Assignment – Web APIs
For this assignment I will be using Top Stories API and focus on the section World.
Libraries
# install packages if you don't have them
#install.packages("rjson")
# load libraries
library("tidyverse")
## ── Attaching packages ─────────────────────────────────────── tidyverse 1.3.1 ──
## ✓ ggplot2 3.3.5 ✓ purrr 0.3.4
## ✓ tibble 3.1.4 ✓ dplyr 1.0.7
## ✓ tidyr 1.1.3 ✓ stringr 1.4.0
## ✓ readr 2.0.1 ✓ forcats 0.5.1
## ── Conflicts ────────────────────────────────────────── tidyverse_conflicts() ──
## x dplyr::filter() masks stats::filter()
## x dplyr::lag() masks stats::lag()
##
## Attaching package: 'jsonlite'
## The following object is masked from 'package:purrr':
##
## flatten
library("httr")
library("stringr")
library("ggplot2")
library("dplyr")
Connection to API
# API Key
apikey <- "x3mOLM3nRnwjYVOuE89tloE62oC8NofC"
# Get the URL
theURL <- paste("https://api.nytimes.com/svc/topstories/v2/world.json?api-key=", apikey)
topstories <- GET(theURL)
# Get status code
topstories$status_code
## [1] 200
## Length Class Mode
## url 1 -none- character
## status_code 1 -none- numeric
## headers 19 insensitive list
## all_headers 1 -none- list
## cookies 7 data.frame list
## content 107041 -none- raw
## date 1 POSIXct numeric
## times 6 -none- numeric
## request 7 request list
## handle 1 curl_handle externalptr
top_stories <- content(topstories, as = "text")

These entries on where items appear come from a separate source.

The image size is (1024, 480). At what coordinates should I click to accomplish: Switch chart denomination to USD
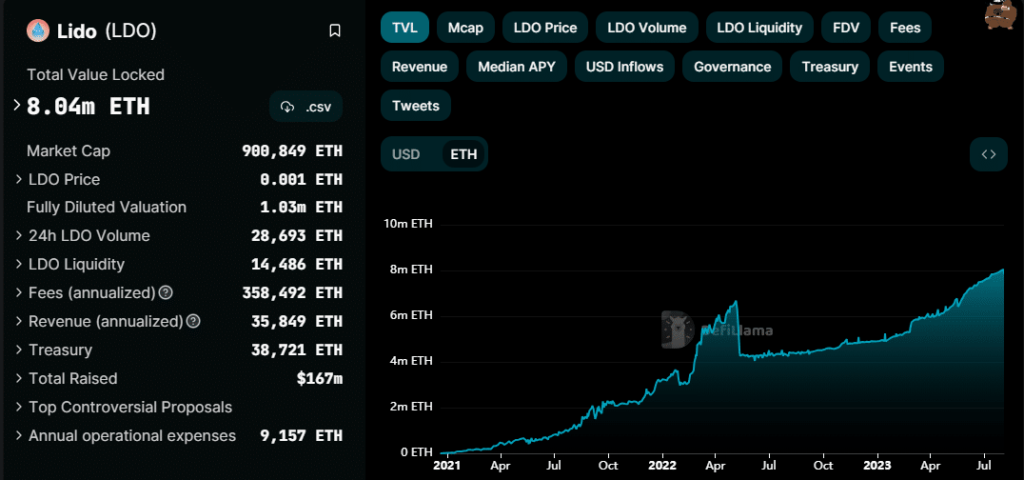coord(406,154)
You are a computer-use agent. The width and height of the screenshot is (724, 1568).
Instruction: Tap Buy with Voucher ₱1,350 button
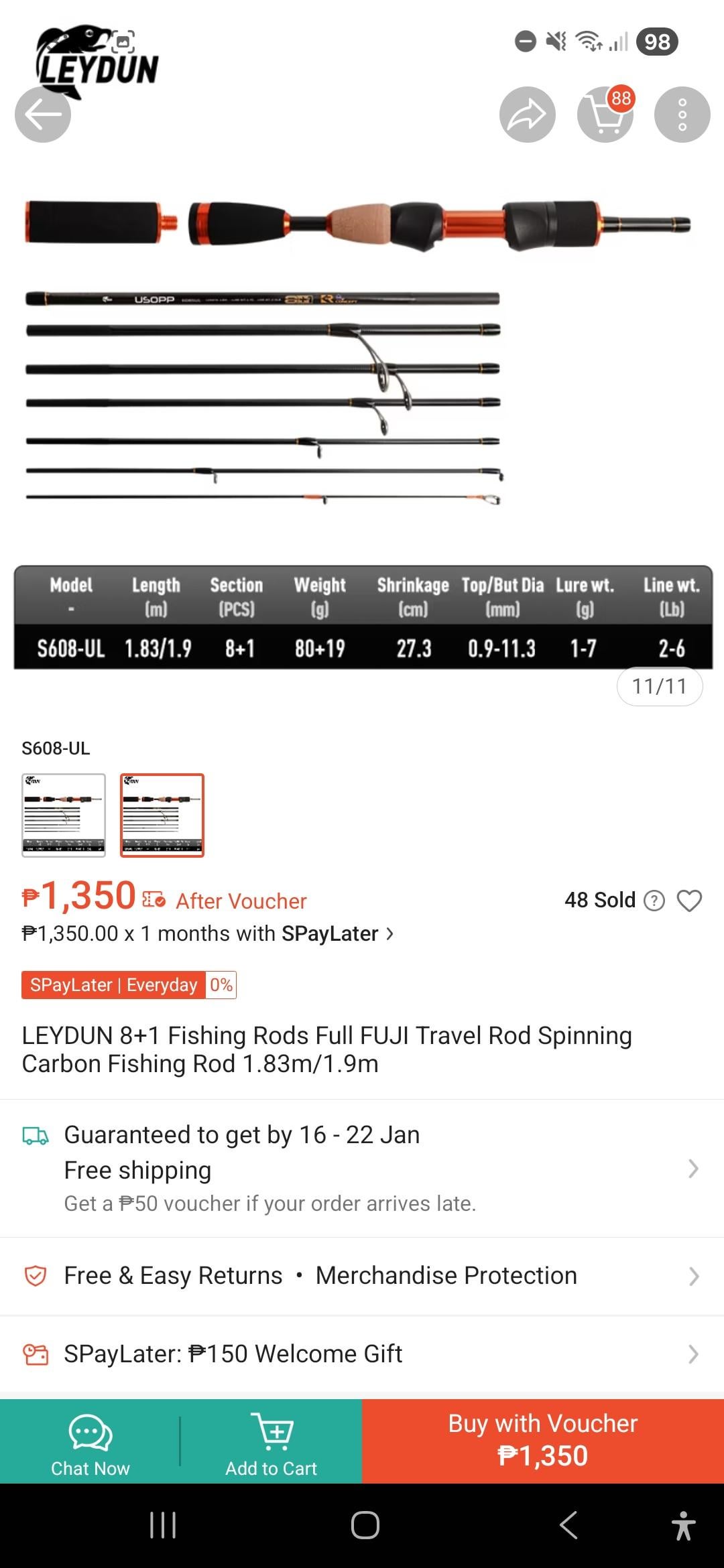[x=543, y=1441]
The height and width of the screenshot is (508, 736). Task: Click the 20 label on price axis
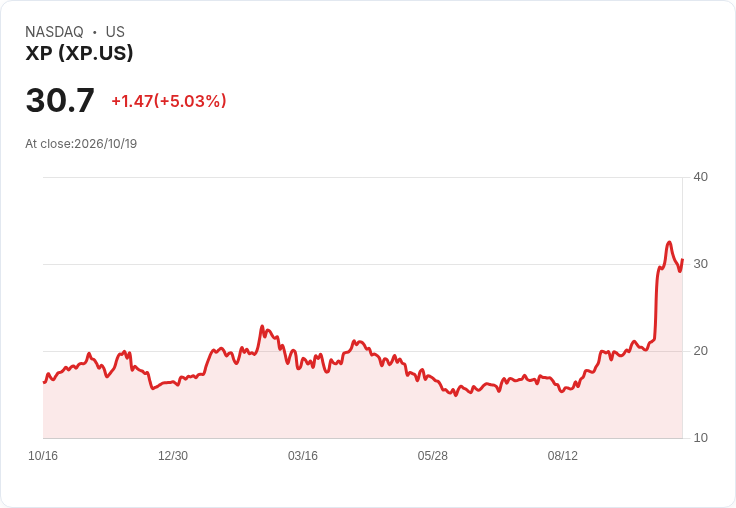(x=700, y=351)
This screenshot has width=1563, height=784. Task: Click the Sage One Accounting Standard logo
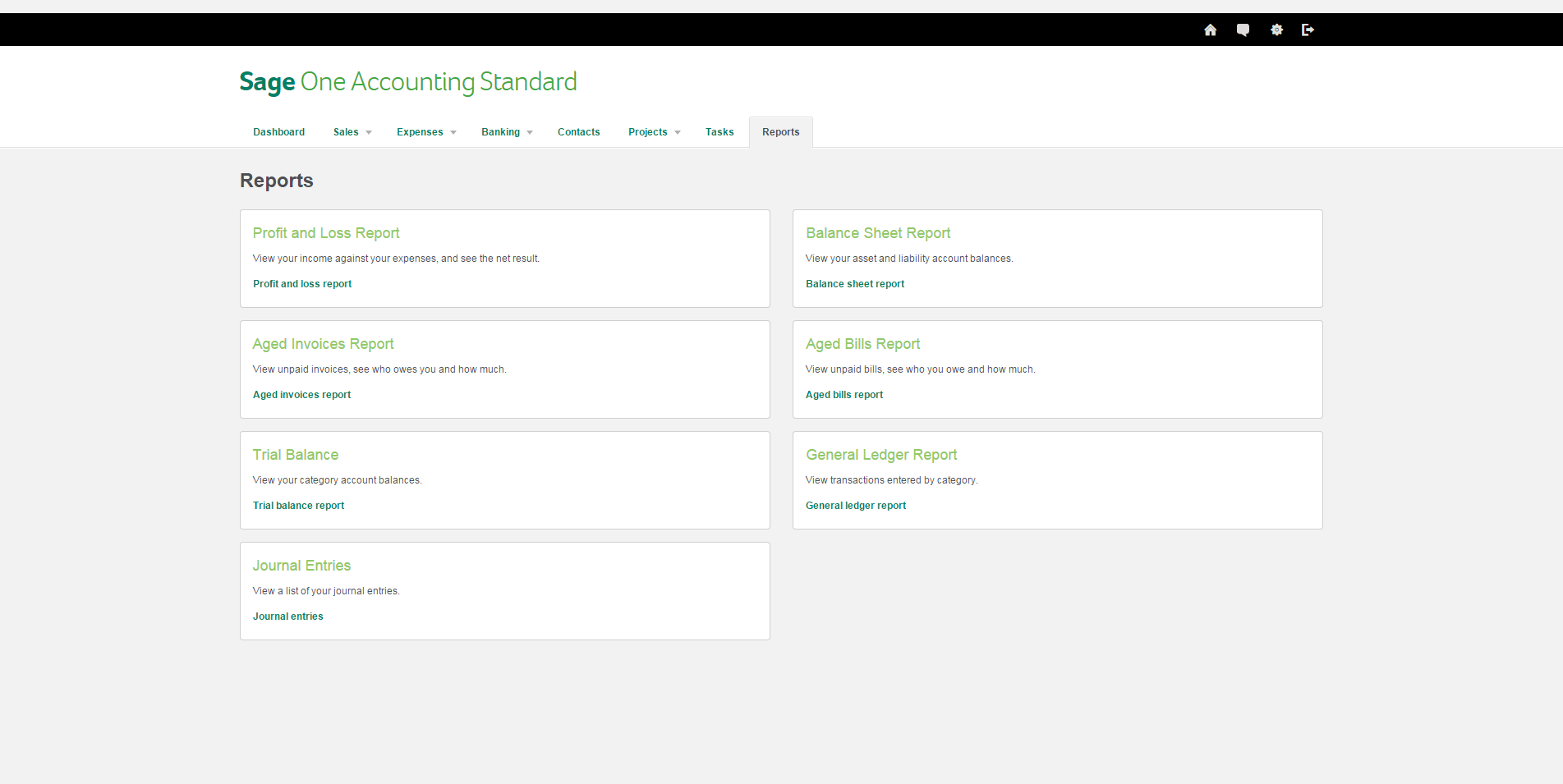click(x=407, y=81)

## No encoding supplied: defaulting to UTF-8.
Data Frame Conversion
#Option 1
top_storiesdf <- top_stories %>%
fromJSON() %>%
as.data.frame()
#Get column names
colnames(top_storiesdf)
## [1] "status" "copyright"
## [3] "section" "last_updated"
## [5] "num_results" "results.section"
## [7] "results.subsection" "results.title"
## [9] "results.abstract" "results.url"
## [11] "results.uri" "results.byline"
## [13] "results.item_type" "results.updated_date"

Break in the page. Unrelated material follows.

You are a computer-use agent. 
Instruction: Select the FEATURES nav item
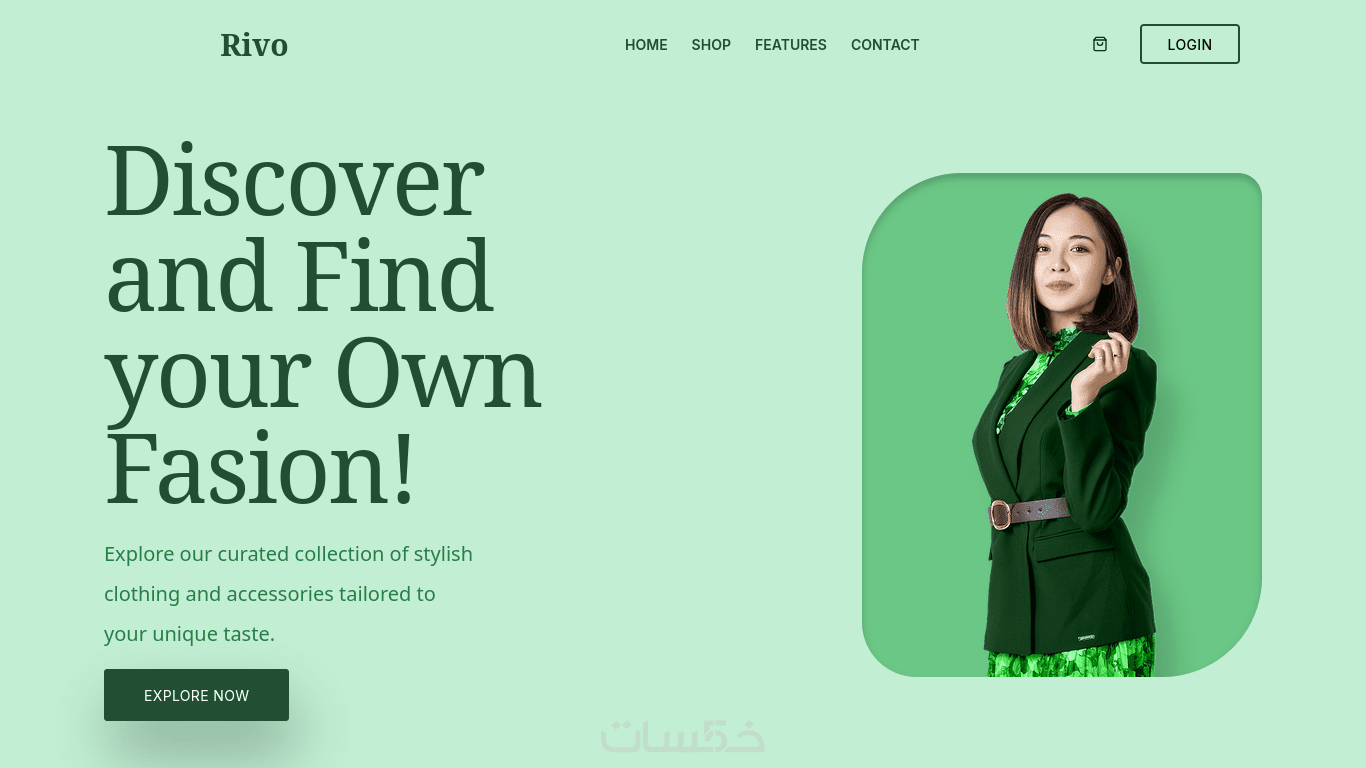point(791,45)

## [15] "results.created_date" "results.published_date"
## [17] "results.material_type_facet" "results.kicker"
## [19] "results.des_facet" "results.org_facet"

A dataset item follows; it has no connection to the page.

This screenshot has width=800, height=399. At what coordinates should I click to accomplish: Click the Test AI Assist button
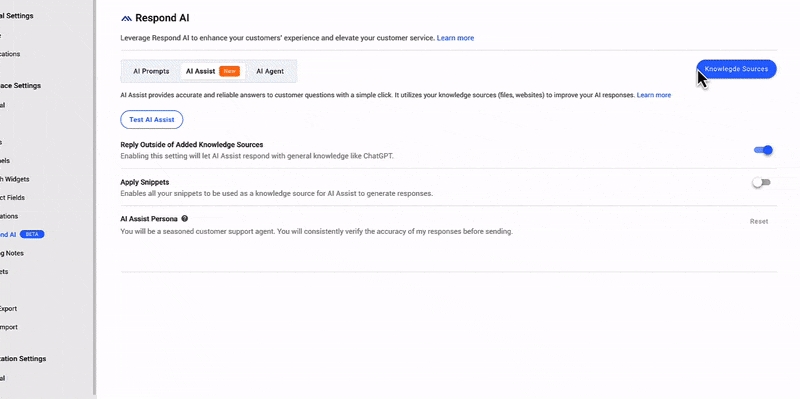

## [21] "results.per_facet" "results.geo_facet"
## [23] "results.multimedia" "results.short_url"
#Option 2
top_storiesdf2 <- fromJSON(top_stories, flatten = TRUE)
top_storiesdf2 <- data.frame(top_storiesdf2$results, stringsAsFactors = FALSE)
#Get column names
colnames(top_storiesdf2)
## [1] "section" "subsection" "title"
## [4] "abstract" "url" "uri"
## [7] "byline" "item_type" "updated_date"
## [10] "created_date" "published_date" "material_type_facet"
## [13] "kicker" "des_facet" "org_facet"
## [16] "per_facet" "geo_facet" "multimedia"
## [19] "short_url"
#Rename columns
colnames(top_storiesdf2) <- c("Section","Subsection", "Title", "Abstract", "URL", "URI", "Byline", "Item_Type", "Updated_Date", "Created_Date", "Published_Date", "Material_Type_Facet", "Kicker", "Des_Facet", "Org_Facet", "Per_Facet", "Geo_Facet", "Multimedia", "Short_Url")
#Drop columns not needed
top_storiesdf3 <- top_storiesdf2[, -c(12:18)]
Data Analysis
#Count of Section
Section <- top_storiesdf3%>%
group_by(Section)%>%
summarise(num=n())%>%
arrange(desc(num))
head(Section)
## # A tibble: 6 × 2
## Section num
## <chr> <int>
## 1 world 32
## 2 briefing 1
## 3 climate 1
## 4 insider 1
## 5 style 1
## 6 technology 1
#Count of Subsection
Subsection <- top_storiesdf3%>%
group_by(Subsection)%>%
summarise(num=n())%>%
arrange(desc(num))
head(Subsection)
## # A tibble: 6 × 2
## Subsection num
## <chr> <int>
## 1 "" 13
## 2 "asia" 8
## 3 "europe" 6
## 4 "americas" 4
## 5 "africa" 2
## 6 "middleeast" 2
Plots
The bar plot below shows that plenty of the articles belong to the world section followed by briefing and science.
# Bar Plot for Section
top_storiesdf3 %>%
ggplot(aes(x = Section)) +
geom_bar()

Within the next bar plot there is an unknown subsection that has the highest count followed by Asia and Europe.
# Bar Plot for Subsection
top_storiesdf3 %>%
ggplot(aes(x = Subsection)) +
geom_bar()